----- DOCUMENT EXCERPT

Over the weekend, I watched the documentary I am Trying to Break Your Heart which is about the band Wilco while they were recording Yankee Hotel Foxtrot, which I think is just a great album. I really enjoy seeing how artists and designers work, what their processes are.
Jeff Tweedy, the singer/songwriter of Wilco, was explaining their songwriting process and noted that, at first, the band rehearses and plays a song in the most straightforward manner it can. Then they go back and try to break the song into bits, to deconstruct it and see if they can’t get more musical juice out of it. It’s an interesting way to work, and I wonder how well it would work with design (if it doesn’t for some designers already).
Personally, I tend to focus on the bits as I work. I have a vision for the product as a whole, but I refine and tinker with each bit as I create it. Perhaps I should try the Wilco method: build things in the simplest way possible and only then go back and deconstruct the parts, making them richer. Something to think about.
a concept akin to editing (the most performed design “iteration” of all).
Dan,
Irrespective of personal creative styles and so forth, I think your comment points to something I’ve been fascinated with for a long time, and that is the intrinsic differences of mediea types, or modes of expression. Music, being time-based, is apprehended differently than image. Whereas we can apprehend an image in its entirety simply by looking at it, music must be listened to over time. This creates a memory issue for those of us in the editing suite, and is I think the reason it’s easier to lay something down before rearranging and tweaking.

----------
----- DATA EXTRACT

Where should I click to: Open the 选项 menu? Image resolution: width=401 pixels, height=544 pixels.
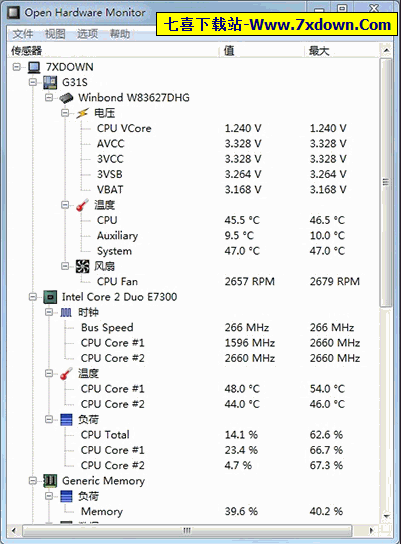click(x=87, y=34)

----------

=== WRITTEN TASK A ===
In the Wilco post, which album was the band recording during the documentary?
=== WRITTEN TASK B ===
Please repeat the Wilco post word for word, beginning at the words "Over the weekend, I" and stopping after "their processes are.".

=== WORKED ANSWER A ===
Yankee Hotel Foxtrot

=== WORKED ANSWER B ===
Over the weekend, I watched the documentary I am Trying to Break Your Heart which is about the band Wilco while they were recording Yankee Hotel Foxtrot, which I think is just a great album. I really enjoy seeing how artists and designers work, what their processes are.